D’autre part, je pense que la littérature offre au lecteur une chance de voir ses propres luttes reflétées dans les expériences de personnages auxquels il peut s’identifier. Il peut ainsi vivre des expériences immersives tout en gardant une distance sécurisante ce qui lui permet d’apprendre de ses émotions pour ensuite affronter ses propres difficultés. C’est là tout le pouvoir de la littérature : celui de transformer des souffrances individuelles en une humanité partagée.

Quel rôle pensez-vous que la sensibilisation, à travers la littérature, peut jouer dans la perception publique des cancers pédiatriques et dans le soutien aux familles touchées par la maladie ?

Description du problème:
Répondez à ces questions d'après l'extrait cité plus haut :
1. Que le lecteur peut-il voir reflété dans les expériences des personnages ?
2. Quel est, d'après l'extrait, tout le pouvoir de la littérature ?
3. Quelle maladie est nommée dans la question qui termine l'extrait ?

Données fournies:
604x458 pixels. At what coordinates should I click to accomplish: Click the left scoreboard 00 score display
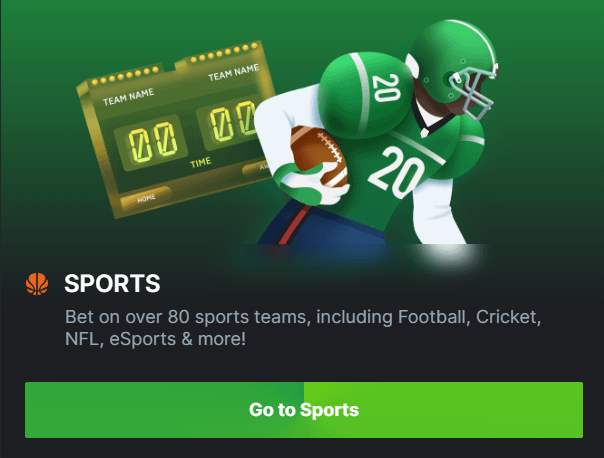[x=152, y=143]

Réponse à la consigne:
1. Ses propres luttes.
2. Celui de transformer des souffrances individuelles en une humanité partagée.
3. Les cancers pédiatriques.